It was a case of a saint’s shadow darkening a seeker’s trail.
APPENDIX A
CONCERNING PAUL’S MISSIONARY TOURS
AND DISPUTED POINTS
“The Christian religion takes its stand upon the ground of history,” says Malden in his Problems of the New Testament; “but there is now a feeling abroad that the authority of the New Testament has been severely shaken by recent studies, if it is not in danger of being destroyed outright.”
Fifteen years ago, such a statement would have been acknowledged as voicing general sentiment, not to be denied; and the liberal wing of scholars would have regarded the statement as grounds for relegating the New Testament in history to the junk heap of picturesque myths, in which there was, of course, some dim reflex of events that had happened, but so embroidered by superstition as to be utterly untrustworthy as a basis for belief founded on facts; while the literalists would have regarded the same general sentiment as grounds for blind belief, for dogmas to embody their blind belief, to which all Christians must subscribe, or be cast out. Indeed, the most excited and least informed of the literalists would have gone even farther as late as 1922—they would have passed laws prohibiting free speech, free thought, the teaching of any brand of belief but their own. The panic reiteration of dogma was a sad evidence of lack of faith in the truth beneath their own beliefs.
Truth needs no bludgeon of civil law or religious threat of exclusion. All it needs is to be put forth with its proofs.

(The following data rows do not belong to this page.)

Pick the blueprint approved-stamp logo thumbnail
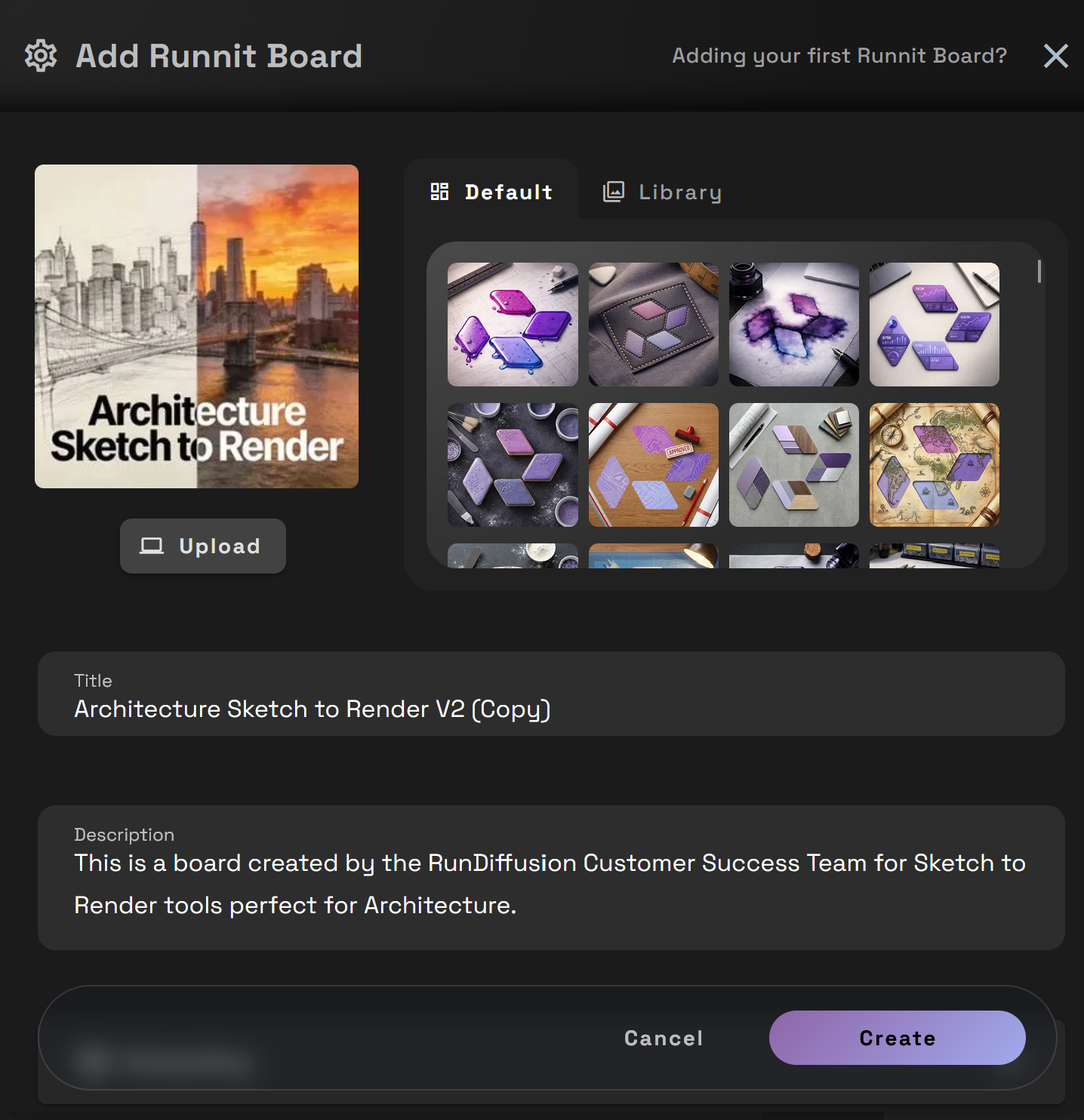Screen dimensions: 1084x1120 click(x=653, y=465)
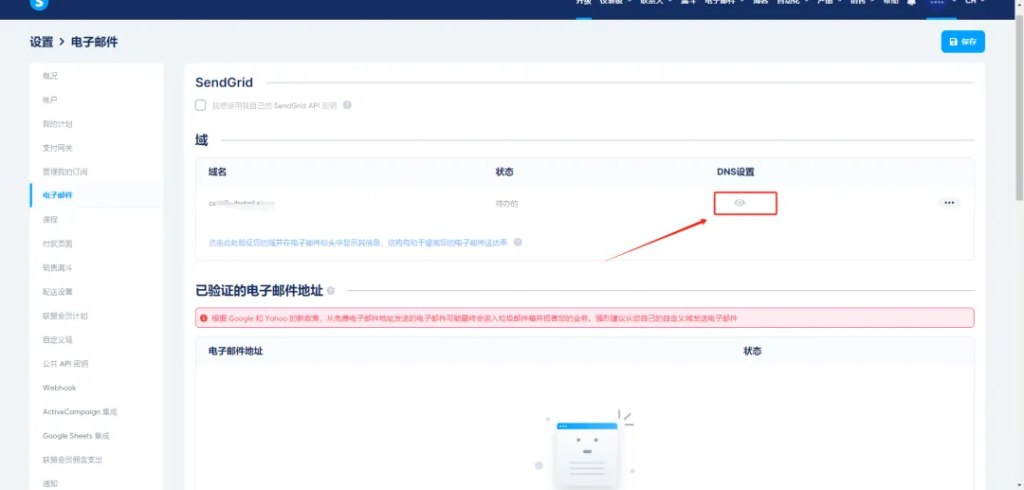The width and height of the screenshot is (1024, 490).
Task: Enable using my own SendGrid API key
Action: point(201,105)
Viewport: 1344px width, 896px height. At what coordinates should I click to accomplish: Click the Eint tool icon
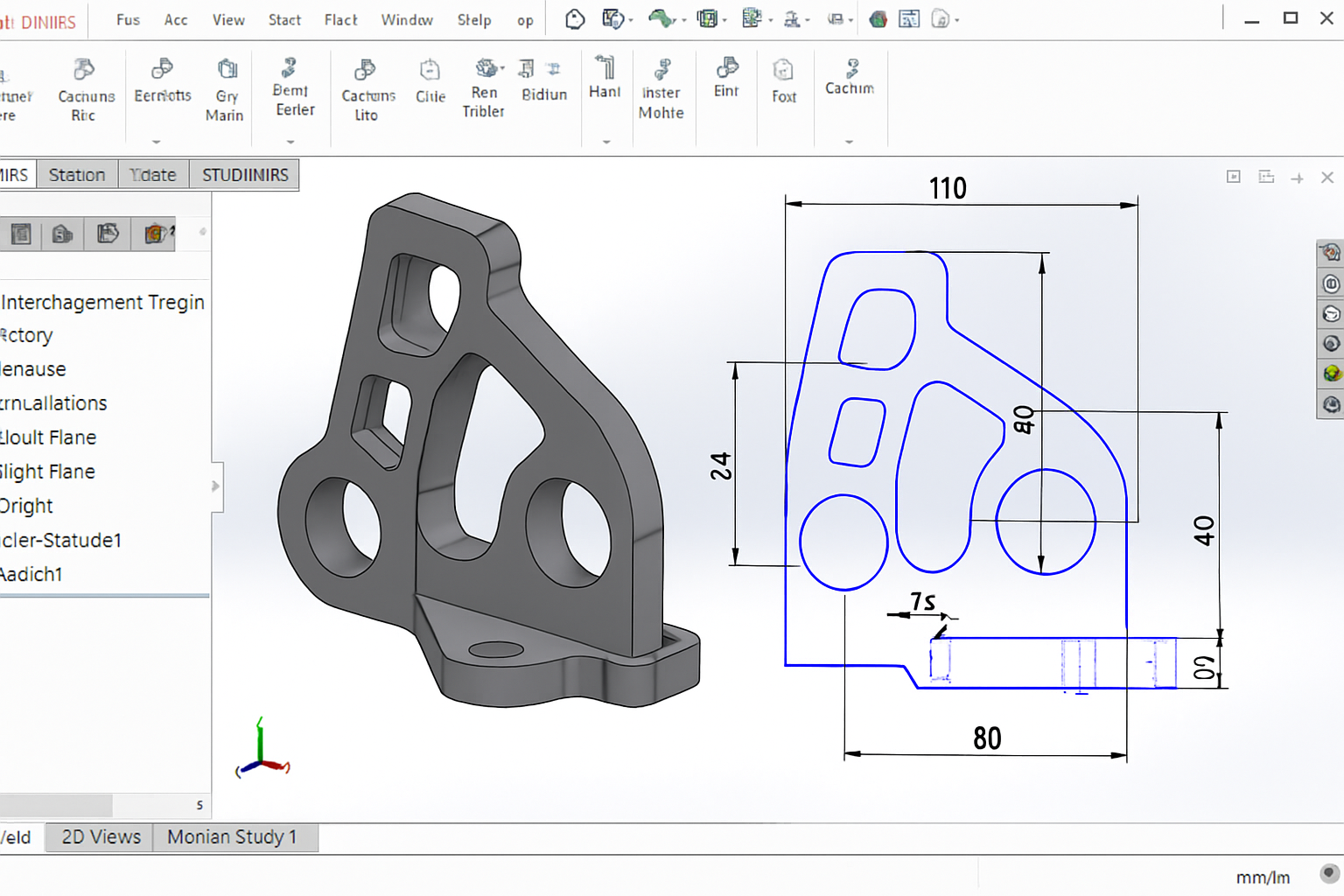pyautogui.click(x=726, y=68)
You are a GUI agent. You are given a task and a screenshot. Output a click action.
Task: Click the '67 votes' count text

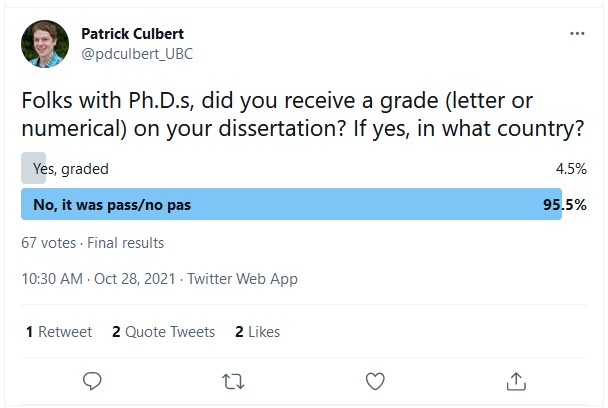click(48, 243)
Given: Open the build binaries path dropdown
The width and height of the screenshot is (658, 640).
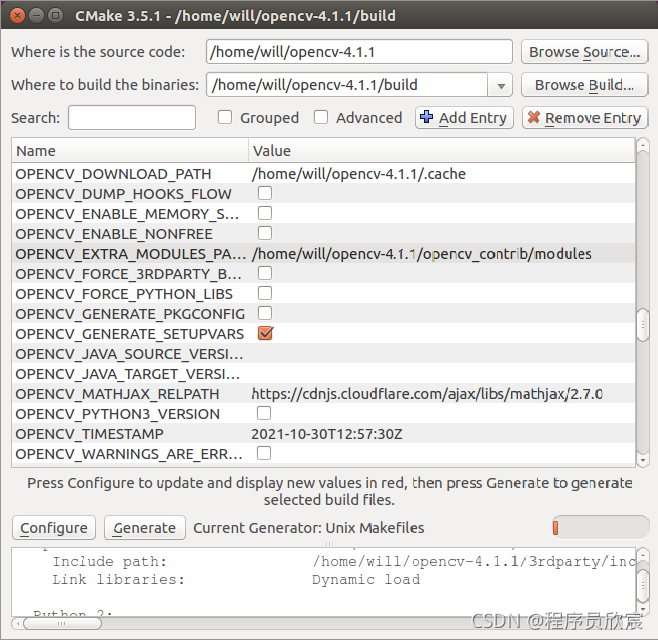Looking at the screenshot, I should 501,85.
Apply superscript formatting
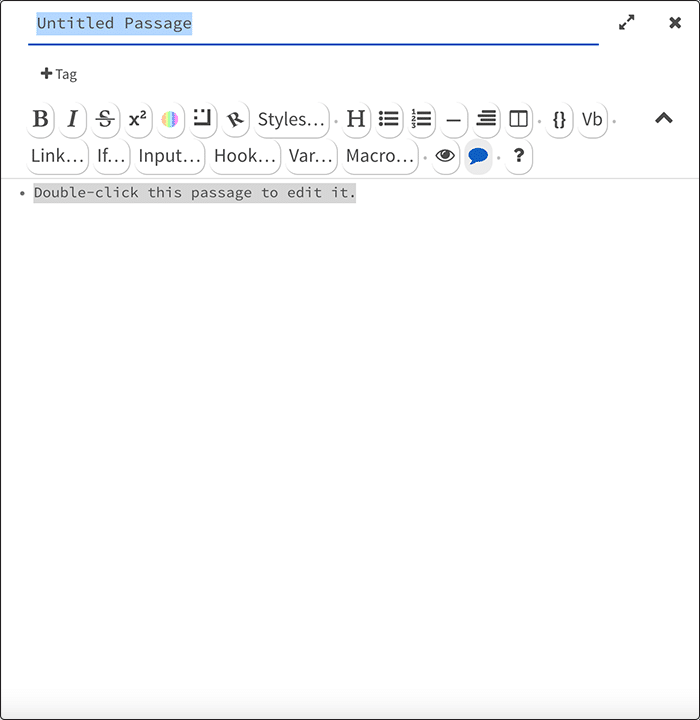Image resolution: width=700 pixels, height=720 pixels. pos(138,120)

He who seeks to establish his own beliefs by disproving some one else’s—is wasting precious time. Truth needs only that its torch be held high aloft lighting the way, and humanity will follow; and the dark illusion called error will vanish as darkness always disperses before light.
But with the War has come a subtle change. The change of front is something deeper than a complete collapse of the scheme on which our civilization seemed founded. It is a something deeper than the fear of death that took such awful toll in the War. It is deeper than a panic stampede from the impasse of our own former conclusions.
It is a determination to get at basic truths and with them rebuild a better civilization. Even if we have to proceed slowly step by step as up a steep trail of rolling stones to higher outlook, we are determined to eliminate error and get at truth, on which we’ll found our faith for the morrow.
The War only hastened a tendency that had been ripening for half a century. It opened doors long closed in the East to linguistic scholars, to archæologist’s spade, to such purely secular scientific expeditions as the American expedition to the deserts of Tartary and Mongolia to find if the original home of mankind and prehistoric life were really in Asia.
Men and women back from the horrors of War somehow vaguely realized that dogmatic religion had not prevented a hideous throwback of civilization to the practices of barbarism. They discovered with horror civilization was only skin deep; and while some came back with hopeless fears that science, in submarine and aeroplane and poisonous gases and armaments of long-range devilish powers undreamed as possible, seemed to have created a monster that would devour civilization, like the destruction of the fabled Atlantis, others came back with a deeper insight. While science had created the monsters of destruction, it had also discovered the angels of mercy in surgery, in aeroplane, in wireless, that seemed almost to rend the veil into the unseen.
So humanity came back from the War seeking foundations for belief in truth facts—sifting error from truth, proving all things, and holding fast only to what it could prove and use; and neither science nor religion asks any other criterion—“Try it; if it works, take it: if it doesn’t, don’t”; and the latest scholarship declares bluntly Christianity takes its stand on the ground of history.